● **Problem**: Each record that follows must be printed exactly as given.

Stored data entries:

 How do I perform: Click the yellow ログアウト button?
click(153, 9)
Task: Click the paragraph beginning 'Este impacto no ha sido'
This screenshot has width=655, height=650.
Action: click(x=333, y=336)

● **Output for this task**:
 How do I perform: Click the yellow ログアウト button?
click(153, 9)
Task: Click the paragraph beginning 'Este impacto no ha sido'
This screenshot has width=655, height=650.
Action: click(x=333, y=336)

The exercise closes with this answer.